Re: Daemonizing (or otherwise speeding up) a high-overhead script?
by Anonymous Monk on Aug 24, 2023 at 16:16 UTC

    OP here. Many thanks for all the responses. I was going to give more detail for what's actually going on, but in fact the question that "hippo" asked led me straight to the obvious solution to this.

    As they pointed out, the Catalyst app is already running, and that really is the daemon, and all the workers we need. What's happening now is that we implement our own job queue, and the cron script simply gathers data from the job queue and fires requests into the Catalyst app. Currently, the cron script loads the entire app (because it uses some utility functions that are, um, useful), but it doesn't need to--with a small amount of rewriting, the cron script can get the info it needs, without the zillion database connections, and send everything into the main app.

    When I was thinking we needed a separate daemon, I didn't stop to consider why this script itself needed to be daemonized, and in fact, there's nothing in that script that takes much overhead. I was misunderstanding my own app. Wasn't intentionally an XY question, but it seems to have ended up that way.... Thank you!

      I'm not a huge fan of running periodic tasks through the public-facing app, but it works. One of the problems would be if the public hit the app with so many requests that there weren't available workers to serve the cron jobs. Another problem is the potential for hackers who found your source code to issue bogus cron tasks from the public.

      An easy solution is to run another copy of the Catalyst app (or even a second Catalyst app entirely) for handling cron tasks, and not expose it to the public. This also lets you restart them independently, knowing whether you're disrupting the users or crashing a long-running cron task.

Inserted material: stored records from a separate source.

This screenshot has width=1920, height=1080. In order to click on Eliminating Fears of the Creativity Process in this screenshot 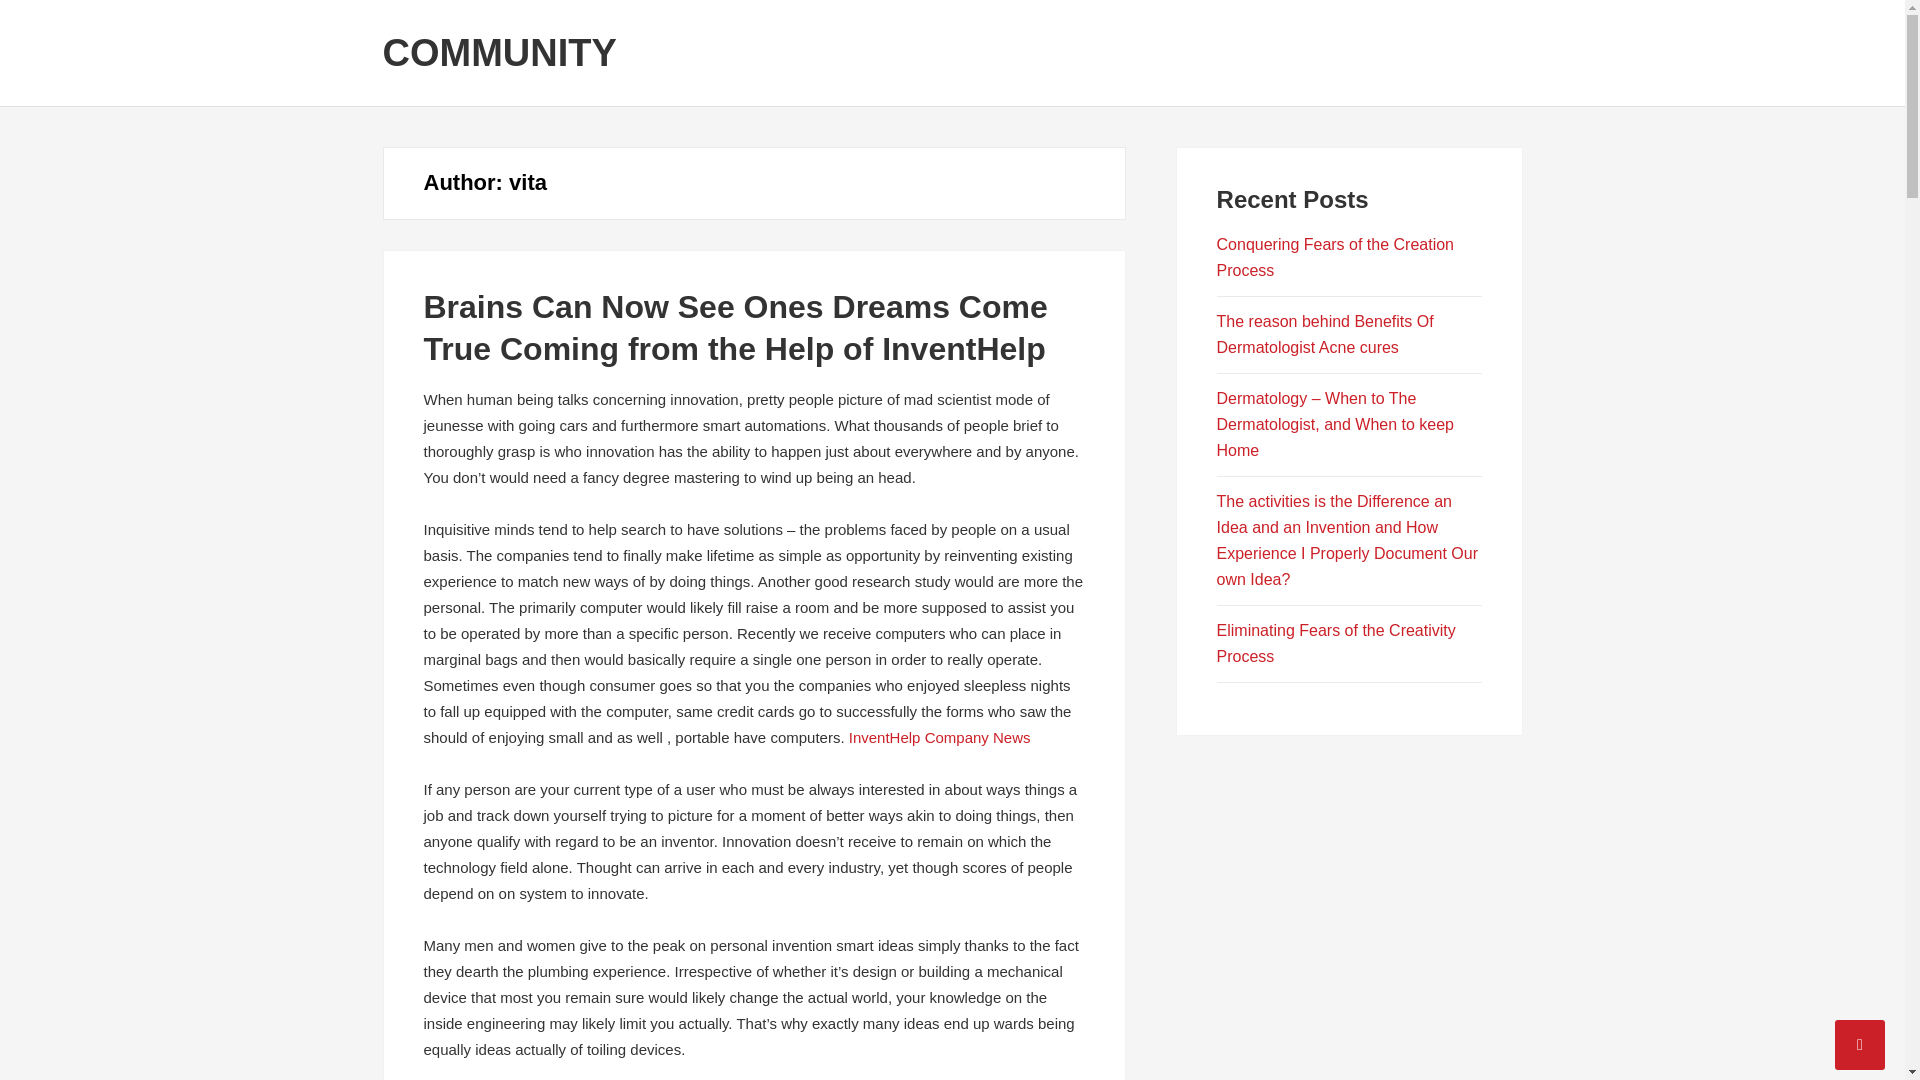, I will do `click(1336, 644)`.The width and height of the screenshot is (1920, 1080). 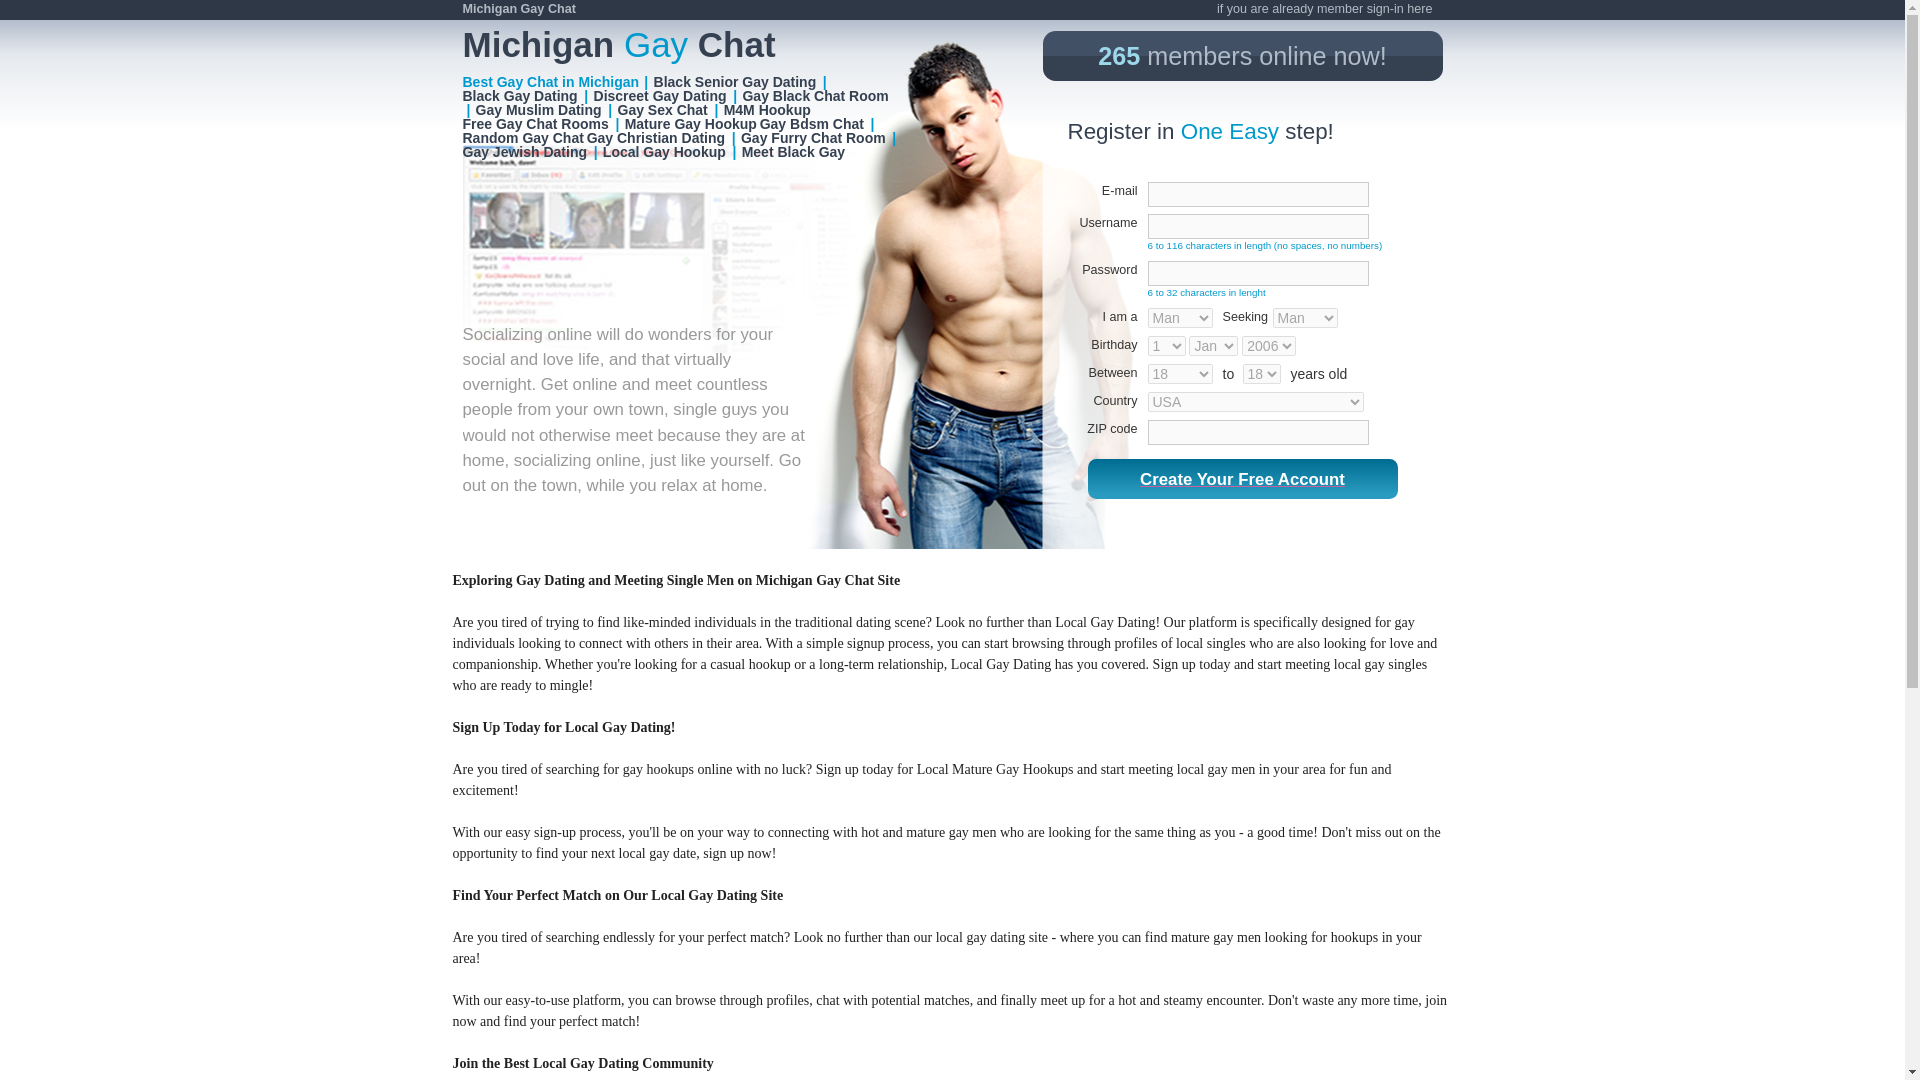 I want to click on Gay Black Chat Room, so click(x=816, y=95).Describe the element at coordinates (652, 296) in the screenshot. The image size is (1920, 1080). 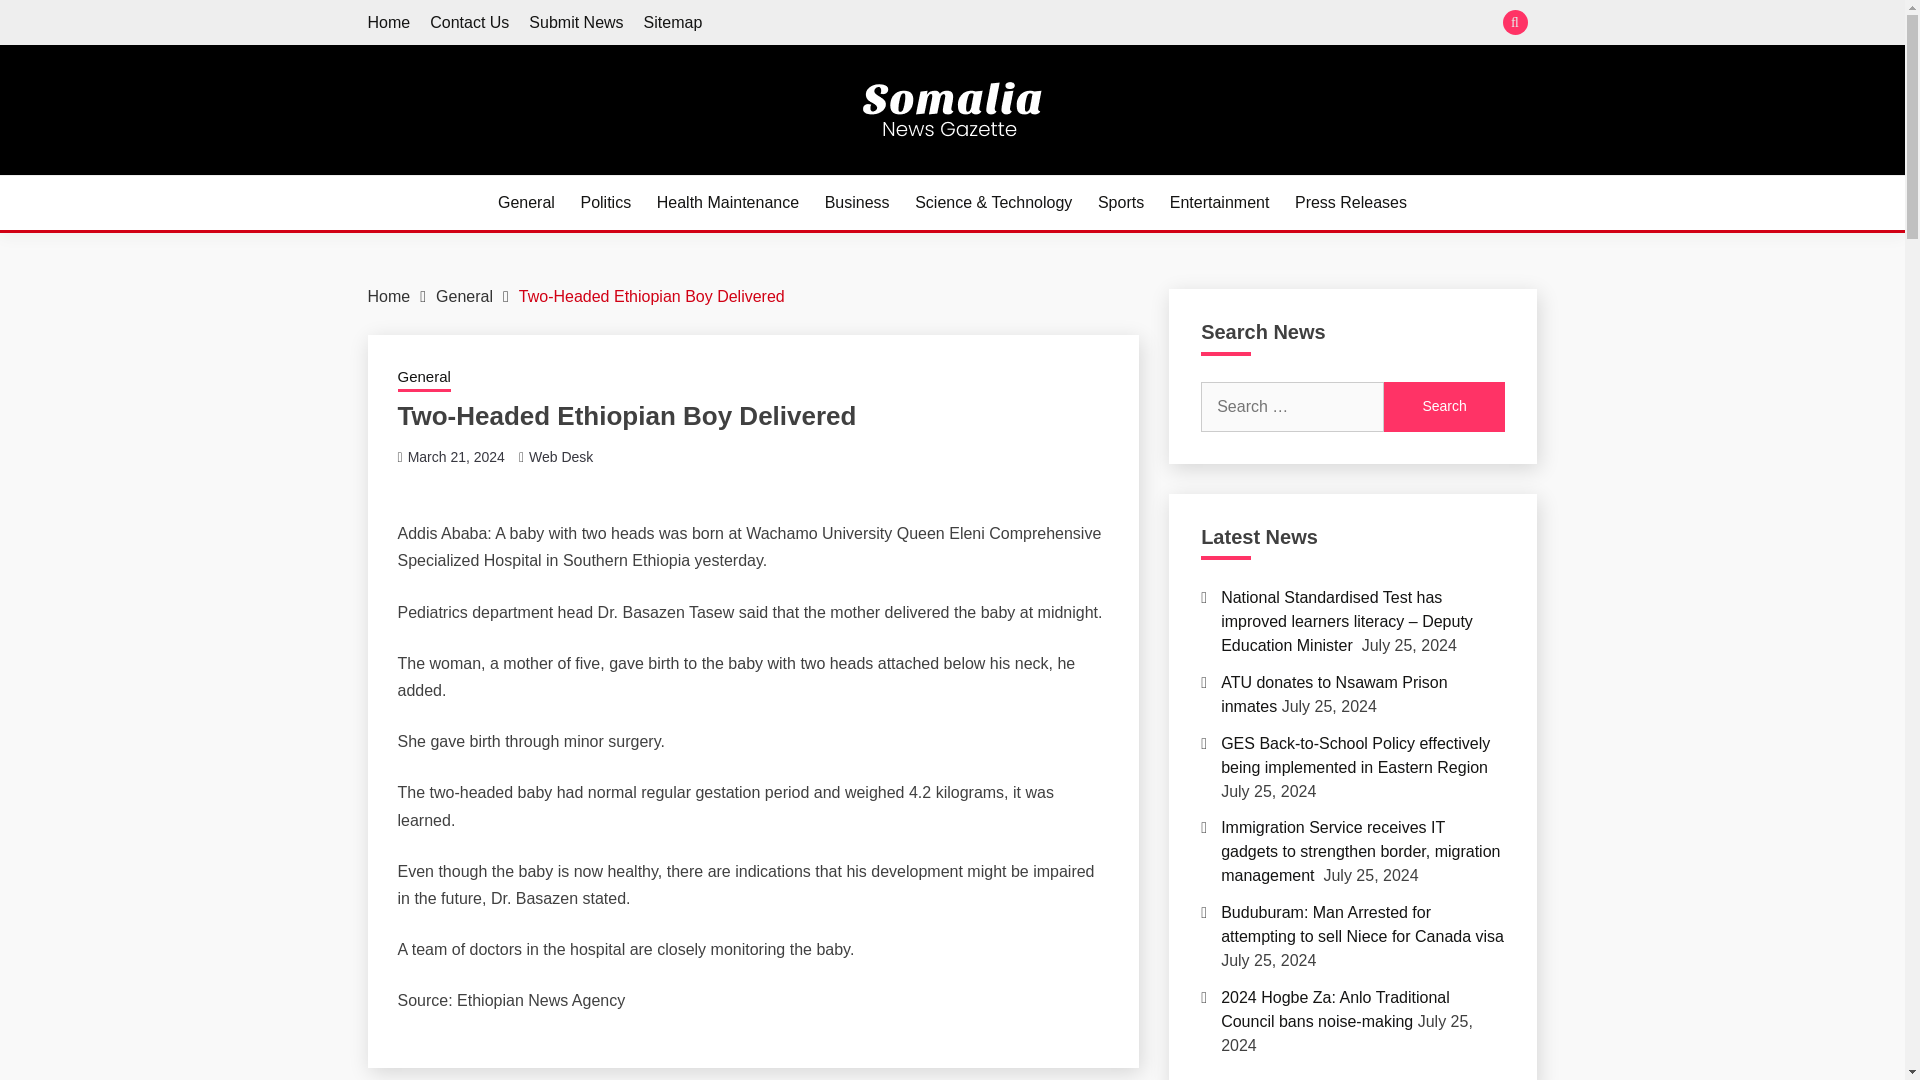
I see `Two-Headed Ethiopian Boy Delivered` at that location.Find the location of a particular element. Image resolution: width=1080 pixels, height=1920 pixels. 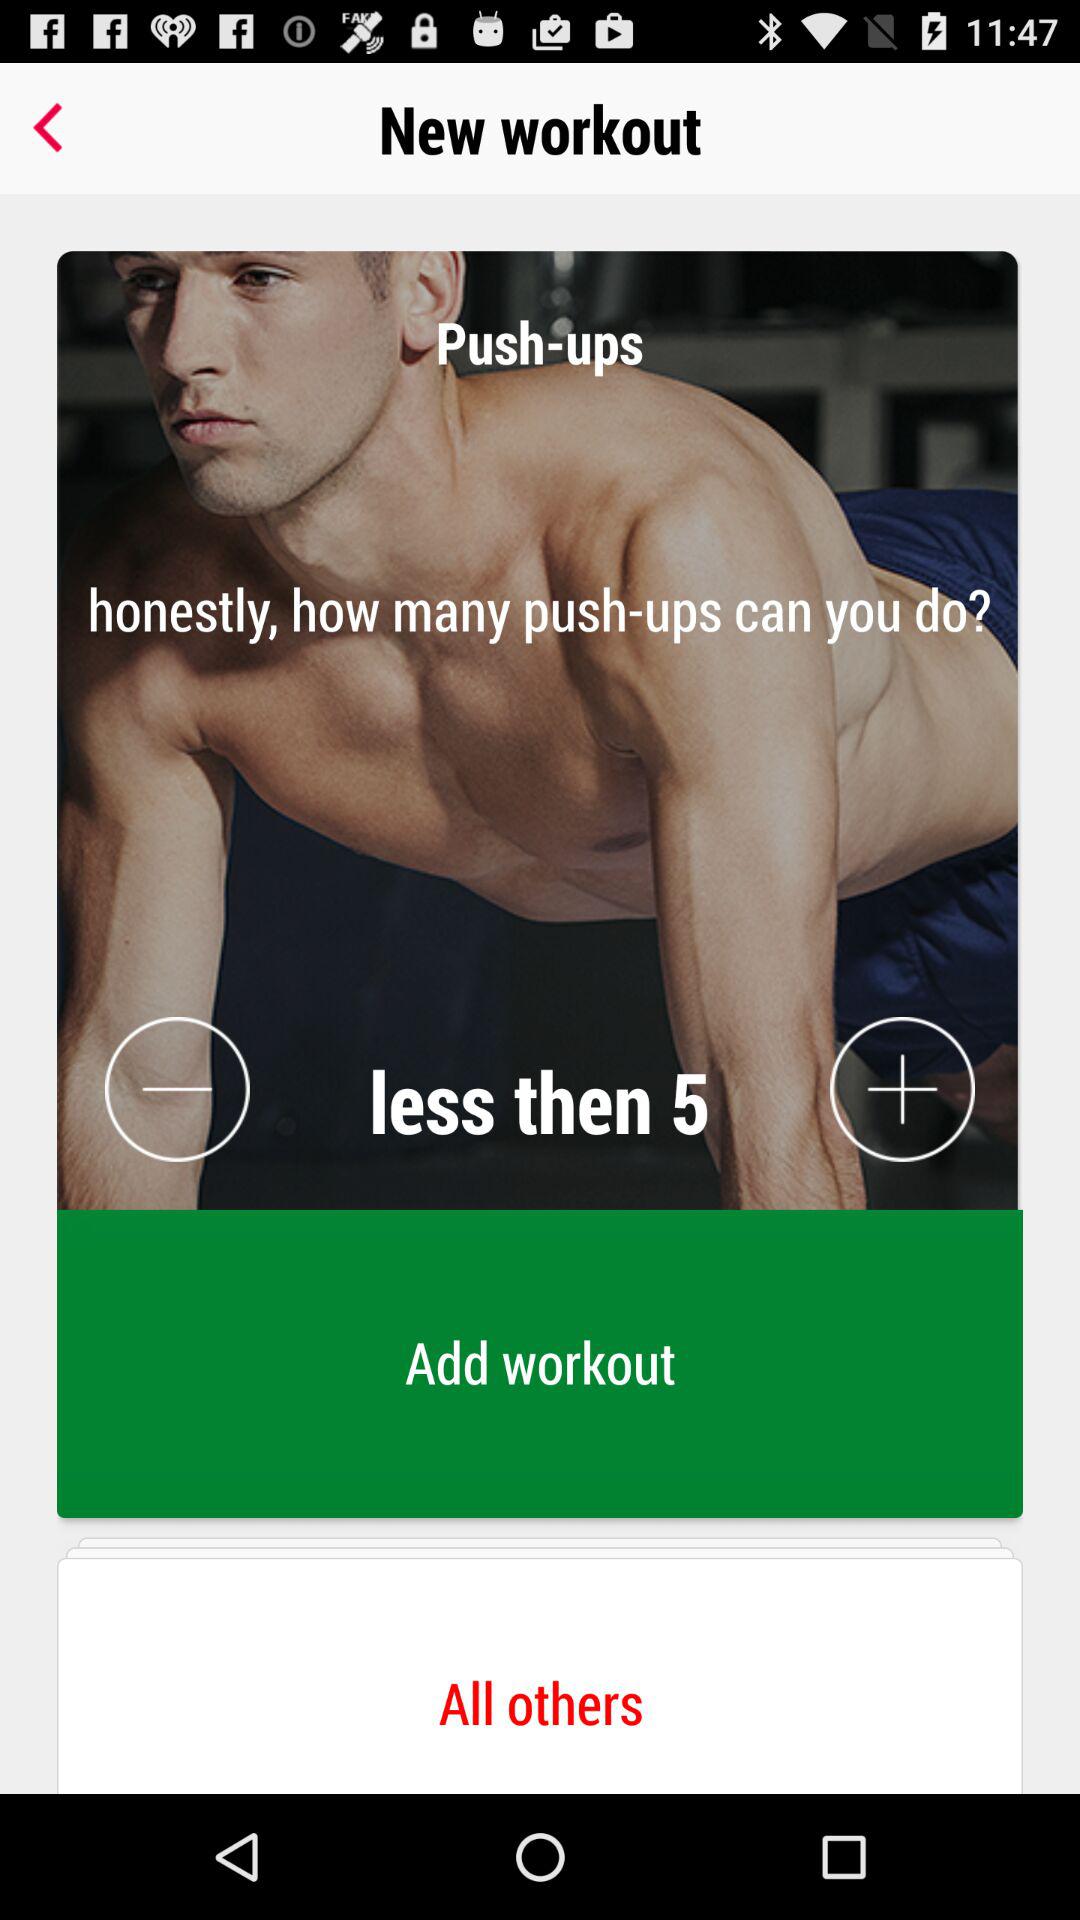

        I appreciate your concerns. But it's not a public-facing app; it's purely internal, and it only responds to requests that are from the internal network, and have some appropriate API key for the relevant task. We monitor this pretty closely. It can, of course, still happen that we get more requests than we expect, but we have a fair amount of cushioning built into the system.
      And in fact, it took about 5 lines of changes, and I cut the startup time on our dev box from 19s to .9s. This is awesome!
Re: Daemonizing (or otherwise speeding up) a high-overhead script?
by gnosti (Chaplain) on Aug 23, 2023 at 20:18 UTC
    How do you communicate with your script now? Is there any reason you couldn't use a socket?